A military jury in July convicted Special Operations Chief Edward Gallagher of illegally posing for pictures with the corpse of an Islamic State fighter but acquitted him of murder in the detainee’s death. Gallagher also was cleared of charges that he deliberately fired on unarmed civilians.
Although spared a prison sentence, he was demoted in rank and pay grade for his conviction, which stemmed from a 2017 deployment in Iraq.
Last Friday, Trump intervened in the case, ordering the Navy to restore Gallagher’s rank and pay and clearing the way for him to retire on a full pension.
But Navy brass notified Gallagher, 40, on Tuesday that a five-member panel of fellow Navy commandos would convene on Dec. 2 to review his case and recommend whether the decorated platoon leader is fit to remain in the SEALs.
A decision as to whether Gallagher is ejected from the SEALs, stripping him of his special warfare Trident Pin, ultimately rests with the Navy’s personnel command in Washington.
Gallagher would retain his rank but be assigned to other duty, though his lawyer has said he is eligible to retire soon.
On Thursday, Trump lashed out at the proceedings, declaring on Twitter: “The Navy will NOT be taking away Warfighter and Navy Seal Eddie Gallagher’s Trident Pin. This case was handled very badly from the beginning. Get back to business!”

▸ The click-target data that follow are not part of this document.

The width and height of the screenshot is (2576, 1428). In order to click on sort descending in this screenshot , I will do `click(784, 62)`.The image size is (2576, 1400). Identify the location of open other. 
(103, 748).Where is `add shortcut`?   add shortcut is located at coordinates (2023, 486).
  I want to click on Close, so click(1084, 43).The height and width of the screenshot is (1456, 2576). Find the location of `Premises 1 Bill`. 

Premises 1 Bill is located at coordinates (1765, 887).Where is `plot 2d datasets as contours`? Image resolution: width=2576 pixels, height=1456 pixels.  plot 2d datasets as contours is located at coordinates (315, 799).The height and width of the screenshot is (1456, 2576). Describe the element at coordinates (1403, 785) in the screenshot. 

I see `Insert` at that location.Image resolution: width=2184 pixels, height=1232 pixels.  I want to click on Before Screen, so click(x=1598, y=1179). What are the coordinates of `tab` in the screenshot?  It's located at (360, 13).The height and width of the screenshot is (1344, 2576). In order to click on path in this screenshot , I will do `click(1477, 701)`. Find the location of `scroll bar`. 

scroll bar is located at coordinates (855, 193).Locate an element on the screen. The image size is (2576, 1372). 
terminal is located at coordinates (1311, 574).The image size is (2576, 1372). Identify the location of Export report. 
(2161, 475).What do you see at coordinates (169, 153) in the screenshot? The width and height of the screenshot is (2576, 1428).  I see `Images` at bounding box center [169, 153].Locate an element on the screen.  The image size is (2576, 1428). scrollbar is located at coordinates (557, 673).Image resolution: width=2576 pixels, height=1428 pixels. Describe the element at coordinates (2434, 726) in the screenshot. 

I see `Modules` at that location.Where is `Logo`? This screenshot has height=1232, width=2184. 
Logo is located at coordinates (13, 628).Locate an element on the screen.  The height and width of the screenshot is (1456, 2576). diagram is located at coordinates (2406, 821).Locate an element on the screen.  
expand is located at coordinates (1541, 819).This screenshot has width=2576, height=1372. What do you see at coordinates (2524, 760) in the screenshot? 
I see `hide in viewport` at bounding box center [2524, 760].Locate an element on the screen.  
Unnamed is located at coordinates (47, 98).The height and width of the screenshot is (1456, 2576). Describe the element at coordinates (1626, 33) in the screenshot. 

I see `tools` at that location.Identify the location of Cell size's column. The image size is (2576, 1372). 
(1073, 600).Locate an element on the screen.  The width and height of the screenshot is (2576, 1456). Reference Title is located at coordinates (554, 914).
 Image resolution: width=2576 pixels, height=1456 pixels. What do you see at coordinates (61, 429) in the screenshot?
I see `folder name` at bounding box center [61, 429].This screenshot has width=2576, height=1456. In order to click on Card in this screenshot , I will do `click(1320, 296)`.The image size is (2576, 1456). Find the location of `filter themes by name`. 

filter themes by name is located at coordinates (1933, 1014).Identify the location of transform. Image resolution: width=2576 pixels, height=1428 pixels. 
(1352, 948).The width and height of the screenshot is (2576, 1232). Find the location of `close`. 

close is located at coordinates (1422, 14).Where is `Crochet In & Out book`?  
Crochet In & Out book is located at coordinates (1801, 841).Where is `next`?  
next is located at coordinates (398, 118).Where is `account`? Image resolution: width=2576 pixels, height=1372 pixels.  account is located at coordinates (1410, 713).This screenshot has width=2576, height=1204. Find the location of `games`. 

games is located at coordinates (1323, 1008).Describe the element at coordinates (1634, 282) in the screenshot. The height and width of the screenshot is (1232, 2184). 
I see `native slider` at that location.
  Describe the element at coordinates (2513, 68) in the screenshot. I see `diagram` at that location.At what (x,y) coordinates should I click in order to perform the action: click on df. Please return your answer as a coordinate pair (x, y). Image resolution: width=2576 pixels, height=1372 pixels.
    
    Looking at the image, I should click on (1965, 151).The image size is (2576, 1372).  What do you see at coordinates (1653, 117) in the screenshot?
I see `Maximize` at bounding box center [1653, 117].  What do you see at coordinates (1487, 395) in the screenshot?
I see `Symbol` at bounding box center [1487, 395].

The Navy responded with a statement saying it would follow “lawful orders” from the president to halt the review but was awaiting further guidance, suggesting his Twitter post was not considered a formal directive.
‘THAT’S MY JOB’
Asked whether he believed the proceedings against Gallagher should continue, Spencer, in an interview at the Halifax International Security Forum in Nova Scotia, said, “Yes, I do.”
“I think we have a process in place, which we’re going forward with, and that’s my job,” he added.
Reached hours later by telephone, Gallagher’s civilian defense lawyer, Timothy Parlatore, said he was “stunned” by what he called “open defiance of the commander-in-chief by a service secretary, on foreign soil, of all places.”
Critics have said Trump’s grants of clemency last week to Gallagher, and to two Army officers separately accused of war crimes in Afghanistan, undermine military justice and send a message that battlefield atrocities will be tolerated.
Parlatore said Spencer was running roughshod over the chain of command.
“What he’s saying is that, for the sake of good order and discipline, we must disobey the president,” Parlatore, himself a naval officer before becoming a lawyer, told Reuters by telephone.
He said Trump now had no choice but to fire both Spencer and the commander of Naval Special Warfare, Rear Admiral Collin Green, who ordered the trident review hearings for Gallagher, as well as for three immediate superiors in his SEAL team.
Asked if Gallagher planned to appear next month for his own review hearing, which he is not required to attend, Parlatore replied, “Let’s see if Green and the Navy secretary are even still around tomorrow.”
Parlatore formally contested the Navy’s move to oust his client in a complaint filed on Monday with the Defense Department’s inspector general, accusing Green of insubordination.
He said he would file a similar complaint against Spencer over the weekend.
Spencer acknowledged that Trump has the power to restore Gallagher’s SEAL status if Navy commanders decide to expel him, saying, “The commander in chief is the commander in chief ... and he can do what he wants.”